In the above example, the fixed-bed type electrode electrolytic cell 304
The ballast water 303 is provided on a part of the piping 320 connecting the ballast tank 301 and the outboard for passage to the outside of the ballast water 303, but is not limited thereto. A fixed-bed type electrode electrolytic cell 304 is prepared in advance, so that the ballast water treated to kill microorganisms is introduced into the ship, or the microorganisms in the ballast water discharged outboard are killed. It may be.

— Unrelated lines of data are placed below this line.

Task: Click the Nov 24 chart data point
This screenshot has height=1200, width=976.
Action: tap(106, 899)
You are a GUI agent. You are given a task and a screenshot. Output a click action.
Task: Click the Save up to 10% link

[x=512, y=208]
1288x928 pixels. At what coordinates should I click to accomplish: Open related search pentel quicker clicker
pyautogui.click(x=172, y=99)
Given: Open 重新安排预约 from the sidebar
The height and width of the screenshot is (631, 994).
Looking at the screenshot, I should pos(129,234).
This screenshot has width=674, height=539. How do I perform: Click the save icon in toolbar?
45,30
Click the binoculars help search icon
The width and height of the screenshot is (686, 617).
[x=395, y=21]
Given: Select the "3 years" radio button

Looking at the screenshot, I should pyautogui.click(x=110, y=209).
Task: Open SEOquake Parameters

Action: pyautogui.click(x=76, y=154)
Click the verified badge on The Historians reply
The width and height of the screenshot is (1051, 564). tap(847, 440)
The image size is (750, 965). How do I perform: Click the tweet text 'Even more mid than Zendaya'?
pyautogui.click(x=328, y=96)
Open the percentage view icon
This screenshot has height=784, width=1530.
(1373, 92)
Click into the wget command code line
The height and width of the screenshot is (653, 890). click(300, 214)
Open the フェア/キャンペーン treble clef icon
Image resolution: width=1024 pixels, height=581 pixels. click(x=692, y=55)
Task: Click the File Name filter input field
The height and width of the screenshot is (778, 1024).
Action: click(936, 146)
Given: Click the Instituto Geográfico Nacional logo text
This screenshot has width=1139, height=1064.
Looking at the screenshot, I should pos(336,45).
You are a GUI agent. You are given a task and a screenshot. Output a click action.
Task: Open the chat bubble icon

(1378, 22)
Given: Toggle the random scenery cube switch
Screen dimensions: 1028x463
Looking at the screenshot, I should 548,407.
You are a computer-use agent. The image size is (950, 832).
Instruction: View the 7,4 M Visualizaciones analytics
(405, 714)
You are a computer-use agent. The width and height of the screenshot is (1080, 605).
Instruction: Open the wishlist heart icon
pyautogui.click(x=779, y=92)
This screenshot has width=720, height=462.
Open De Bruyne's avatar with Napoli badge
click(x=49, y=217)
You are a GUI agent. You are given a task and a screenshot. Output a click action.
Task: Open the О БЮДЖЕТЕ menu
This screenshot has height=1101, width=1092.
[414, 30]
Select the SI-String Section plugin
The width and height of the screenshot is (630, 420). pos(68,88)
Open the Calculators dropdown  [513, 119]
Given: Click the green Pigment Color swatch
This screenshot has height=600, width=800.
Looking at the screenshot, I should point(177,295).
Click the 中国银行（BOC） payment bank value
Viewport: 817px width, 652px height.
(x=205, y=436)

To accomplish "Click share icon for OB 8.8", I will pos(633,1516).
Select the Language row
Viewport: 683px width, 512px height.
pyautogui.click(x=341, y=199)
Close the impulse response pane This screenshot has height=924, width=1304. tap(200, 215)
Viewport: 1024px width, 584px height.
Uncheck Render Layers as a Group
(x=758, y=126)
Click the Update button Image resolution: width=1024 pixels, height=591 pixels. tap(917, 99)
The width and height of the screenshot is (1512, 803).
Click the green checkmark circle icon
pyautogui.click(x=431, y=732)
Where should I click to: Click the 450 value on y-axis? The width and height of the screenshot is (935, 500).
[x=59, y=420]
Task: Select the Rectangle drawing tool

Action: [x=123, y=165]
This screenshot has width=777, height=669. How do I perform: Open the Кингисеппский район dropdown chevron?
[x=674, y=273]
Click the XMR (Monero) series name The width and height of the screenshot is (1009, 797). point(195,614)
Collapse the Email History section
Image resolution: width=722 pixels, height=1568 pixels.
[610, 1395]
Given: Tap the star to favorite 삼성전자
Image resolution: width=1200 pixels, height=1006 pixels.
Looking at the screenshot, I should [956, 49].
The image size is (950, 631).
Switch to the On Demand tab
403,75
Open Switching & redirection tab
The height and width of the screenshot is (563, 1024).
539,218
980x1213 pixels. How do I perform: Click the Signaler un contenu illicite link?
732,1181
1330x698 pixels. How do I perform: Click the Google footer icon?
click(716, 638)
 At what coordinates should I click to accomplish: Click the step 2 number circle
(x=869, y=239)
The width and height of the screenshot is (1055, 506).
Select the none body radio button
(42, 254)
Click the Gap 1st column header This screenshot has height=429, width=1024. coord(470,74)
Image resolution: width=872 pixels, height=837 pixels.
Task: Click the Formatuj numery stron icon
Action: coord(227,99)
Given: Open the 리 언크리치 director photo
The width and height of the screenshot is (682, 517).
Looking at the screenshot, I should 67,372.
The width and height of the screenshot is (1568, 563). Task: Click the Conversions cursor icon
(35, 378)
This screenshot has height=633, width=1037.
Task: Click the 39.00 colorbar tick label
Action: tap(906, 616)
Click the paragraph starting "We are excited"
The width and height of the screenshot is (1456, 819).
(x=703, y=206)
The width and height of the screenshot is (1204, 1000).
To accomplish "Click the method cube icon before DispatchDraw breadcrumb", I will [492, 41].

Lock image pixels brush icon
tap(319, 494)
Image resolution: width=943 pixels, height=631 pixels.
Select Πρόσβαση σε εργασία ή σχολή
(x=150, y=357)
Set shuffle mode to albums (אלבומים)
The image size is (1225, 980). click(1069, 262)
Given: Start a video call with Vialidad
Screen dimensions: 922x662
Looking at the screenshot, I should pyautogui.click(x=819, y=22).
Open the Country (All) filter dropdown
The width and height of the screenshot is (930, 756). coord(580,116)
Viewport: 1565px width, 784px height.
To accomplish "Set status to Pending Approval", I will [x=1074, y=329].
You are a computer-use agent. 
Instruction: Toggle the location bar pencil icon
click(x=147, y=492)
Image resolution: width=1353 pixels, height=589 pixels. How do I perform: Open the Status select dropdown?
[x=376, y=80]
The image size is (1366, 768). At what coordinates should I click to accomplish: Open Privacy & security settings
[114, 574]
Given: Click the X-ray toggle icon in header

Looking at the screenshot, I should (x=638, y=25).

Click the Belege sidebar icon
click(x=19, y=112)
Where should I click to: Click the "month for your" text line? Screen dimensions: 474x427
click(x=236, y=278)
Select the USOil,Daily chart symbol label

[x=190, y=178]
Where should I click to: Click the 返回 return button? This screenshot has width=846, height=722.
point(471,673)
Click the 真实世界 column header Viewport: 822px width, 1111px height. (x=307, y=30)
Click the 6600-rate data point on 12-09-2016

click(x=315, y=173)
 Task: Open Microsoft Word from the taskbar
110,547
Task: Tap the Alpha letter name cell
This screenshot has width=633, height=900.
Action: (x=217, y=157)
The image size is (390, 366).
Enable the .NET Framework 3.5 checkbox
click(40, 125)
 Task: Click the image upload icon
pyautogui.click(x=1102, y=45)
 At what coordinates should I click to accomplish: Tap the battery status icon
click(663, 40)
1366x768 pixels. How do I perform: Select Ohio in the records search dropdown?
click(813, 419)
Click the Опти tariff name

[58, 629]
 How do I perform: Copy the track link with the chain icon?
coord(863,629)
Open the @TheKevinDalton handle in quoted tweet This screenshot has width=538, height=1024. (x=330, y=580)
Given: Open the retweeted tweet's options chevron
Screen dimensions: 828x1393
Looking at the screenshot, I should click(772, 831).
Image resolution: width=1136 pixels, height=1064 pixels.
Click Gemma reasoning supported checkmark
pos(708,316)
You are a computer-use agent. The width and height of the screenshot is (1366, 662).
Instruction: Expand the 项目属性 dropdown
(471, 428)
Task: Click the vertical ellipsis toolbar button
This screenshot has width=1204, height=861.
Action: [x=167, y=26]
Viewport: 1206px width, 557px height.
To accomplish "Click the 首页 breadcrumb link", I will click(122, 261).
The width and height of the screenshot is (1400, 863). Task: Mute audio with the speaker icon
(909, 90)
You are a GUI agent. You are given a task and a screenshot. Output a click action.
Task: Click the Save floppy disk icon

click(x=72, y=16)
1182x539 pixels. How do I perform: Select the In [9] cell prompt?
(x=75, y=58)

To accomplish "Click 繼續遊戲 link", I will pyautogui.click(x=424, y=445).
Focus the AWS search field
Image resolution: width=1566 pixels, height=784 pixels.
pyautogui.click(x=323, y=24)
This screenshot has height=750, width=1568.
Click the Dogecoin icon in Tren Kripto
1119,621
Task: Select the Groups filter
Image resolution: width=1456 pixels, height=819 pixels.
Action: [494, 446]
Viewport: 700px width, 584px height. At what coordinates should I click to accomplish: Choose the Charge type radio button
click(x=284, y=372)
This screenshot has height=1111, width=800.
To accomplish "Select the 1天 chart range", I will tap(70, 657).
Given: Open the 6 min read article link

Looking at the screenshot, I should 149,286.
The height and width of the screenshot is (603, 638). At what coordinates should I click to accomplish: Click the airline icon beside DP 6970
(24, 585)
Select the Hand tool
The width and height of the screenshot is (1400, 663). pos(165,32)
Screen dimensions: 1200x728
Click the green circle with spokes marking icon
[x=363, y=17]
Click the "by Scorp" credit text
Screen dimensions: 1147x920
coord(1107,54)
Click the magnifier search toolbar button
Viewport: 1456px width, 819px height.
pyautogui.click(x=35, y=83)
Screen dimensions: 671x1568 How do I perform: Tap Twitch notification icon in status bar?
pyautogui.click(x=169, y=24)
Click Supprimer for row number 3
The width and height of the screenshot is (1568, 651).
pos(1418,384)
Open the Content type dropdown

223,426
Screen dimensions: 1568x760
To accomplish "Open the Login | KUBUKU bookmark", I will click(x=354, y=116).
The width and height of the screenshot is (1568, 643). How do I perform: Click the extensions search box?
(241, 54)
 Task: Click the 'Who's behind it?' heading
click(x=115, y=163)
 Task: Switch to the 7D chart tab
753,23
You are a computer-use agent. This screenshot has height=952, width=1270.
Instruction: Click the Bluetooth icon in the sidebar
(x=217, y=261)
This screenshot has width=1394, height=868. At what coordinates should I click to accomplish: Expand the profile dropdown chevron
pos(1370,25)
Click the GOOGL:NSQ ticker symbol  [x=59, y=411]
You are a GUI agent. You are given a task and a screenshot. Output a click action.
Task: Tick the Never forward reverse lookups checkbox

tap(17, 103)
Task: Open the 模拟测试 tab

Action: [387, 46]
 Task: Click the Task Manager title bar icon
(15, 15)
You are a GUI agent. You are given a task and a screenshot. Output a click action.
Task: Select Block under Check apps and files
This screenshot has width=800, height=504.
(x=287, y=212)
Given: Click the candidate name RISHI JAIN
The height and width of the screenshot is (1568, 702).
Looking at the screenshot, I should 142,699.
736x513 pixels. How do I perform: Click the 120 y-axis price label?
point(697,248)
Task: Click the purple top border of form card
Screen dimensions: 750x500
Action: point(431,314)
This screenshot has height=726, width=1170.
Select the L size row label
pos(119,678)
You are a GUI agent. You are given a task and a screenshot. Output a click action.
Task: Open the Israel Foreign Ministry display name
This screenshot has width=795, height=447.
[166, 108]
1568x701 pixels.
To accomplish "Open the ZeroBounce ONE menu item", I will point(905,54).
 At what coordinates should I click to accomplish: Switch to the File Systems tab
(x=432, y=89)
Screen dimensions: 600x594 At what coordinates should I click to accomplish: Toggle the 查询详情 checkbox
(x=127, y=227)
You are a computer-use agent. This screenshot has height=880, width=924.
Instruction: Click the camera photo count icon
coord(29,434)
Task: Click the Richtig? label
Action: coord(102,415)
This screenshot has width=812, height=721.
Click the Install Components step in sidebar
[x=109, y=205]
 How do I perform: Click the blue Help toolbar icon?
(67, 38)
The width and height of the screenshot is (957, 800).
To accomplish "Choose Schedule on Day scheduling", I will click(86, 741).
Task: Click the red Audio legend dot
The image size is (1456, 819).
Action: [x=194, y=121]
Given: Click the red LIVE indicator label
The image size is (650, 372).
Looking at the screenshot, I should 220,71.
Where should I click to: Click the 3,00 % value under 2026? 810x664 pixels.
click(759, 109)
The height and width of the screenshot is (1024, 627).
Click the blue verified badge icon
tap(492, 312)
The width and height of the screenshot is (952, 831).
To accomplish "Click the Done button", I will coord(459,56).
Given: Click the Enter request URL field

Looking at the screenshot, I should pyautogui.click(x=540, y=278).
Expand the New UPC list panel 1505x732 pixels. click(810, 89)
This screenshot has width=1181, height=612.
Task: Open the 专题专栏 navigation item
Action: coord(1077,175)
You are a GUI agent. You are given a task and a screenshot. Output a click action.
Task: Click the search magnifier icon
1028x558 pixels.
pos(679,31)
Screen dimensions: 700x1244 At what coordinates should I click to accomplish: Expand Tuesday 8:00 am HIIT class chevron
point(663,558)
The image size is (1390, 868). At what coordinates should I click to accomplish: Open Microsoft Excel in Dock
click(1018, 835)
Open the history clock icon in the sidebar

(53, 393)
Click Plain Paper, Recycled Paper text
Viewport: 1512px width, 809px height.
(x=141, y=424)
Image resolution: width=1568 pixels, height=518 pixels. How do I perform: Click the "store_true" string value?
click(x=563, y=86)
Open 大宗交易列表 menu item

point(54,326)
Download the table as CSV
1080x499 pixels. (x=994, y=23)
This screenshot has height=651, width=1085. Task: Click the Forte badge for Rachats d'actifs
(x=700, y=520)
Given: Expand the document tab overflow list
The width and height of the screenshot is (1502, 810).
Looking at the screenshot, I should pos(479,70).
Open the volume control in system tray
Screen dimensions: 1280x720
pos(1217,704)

Further, the microorganisms in the ballast water may be killed during the navigation of the ship. For example, a pipe 321 for circulating the ballast water 303 connected to the ballast tank 301 is provided, and the ballast water 303 is circulated by the action of the pump 309 (see arrows Y and Y ') and provided in the middle of the path of the pipe 321. The treatment may be performed in the fixed bed type electrode electrolytic cell 307 provided. Note that a valve 308 is provided to prevent the ballast water 303 from flowing back and forth in the pipe 321 except during circulation by the pump.

In the above description, the fixed-bed type electrode electrolyzers 304, 3
1 to 4 are used as 07, but the present invention is not limited to these.

[0023]

According to the present invention, soil and seawater pollution due to ballast water disposal can be prevented.

[Brief description of the drawings]

FIG. 1 is a schematic longitudinal sectional view showing an example of a monopolar fixed-bed electrode electrolytic cell that can be used as an electrolytic cell in the method of the present invention.

FIG. 2 is a schematic longitudinal sectional view showing a first example of a bipolar fixed-bed electrode electrolytic cell that can be used as an electrolytic cell in the method of the present invention.

FIG. 3 is a schematic longitudinal sectional view showing a second example.

FIG. 4 is a schematic cross-sectional view showing a third example.

FIG. 5 is a diagram showing a method for killing microorganisms in ballast water.

Claims (5)

[Claims] 1. A method for treating ballast water, comprising supplying ballast water for maintaining stability to the sea surface of a ship to a fixed-bed electrode electrolytic cell and treating microorganisms in the ballast water. 2. The method for treating ballast water according to claim 1, wherein the ballast water is treated in the fixed-bed electrode electrolytic cell in a ship. 3. The fixed ball electrode electrolyzer according to claim 2, wherein the ballast water is treated in the fixed-bed type electrode electrolytic cell during navigation of a ship.
Ballast water treatment method. 4. The method for treating ballast water according to claim 1, wherein the ballast water is treated outside the vessel in the fixed-bed electrode electrolytic cell. 5. A ship having a fixed-bed electrode electrolytic cell for treating microorganisms in ballast water for maintaining stability to the sea surface.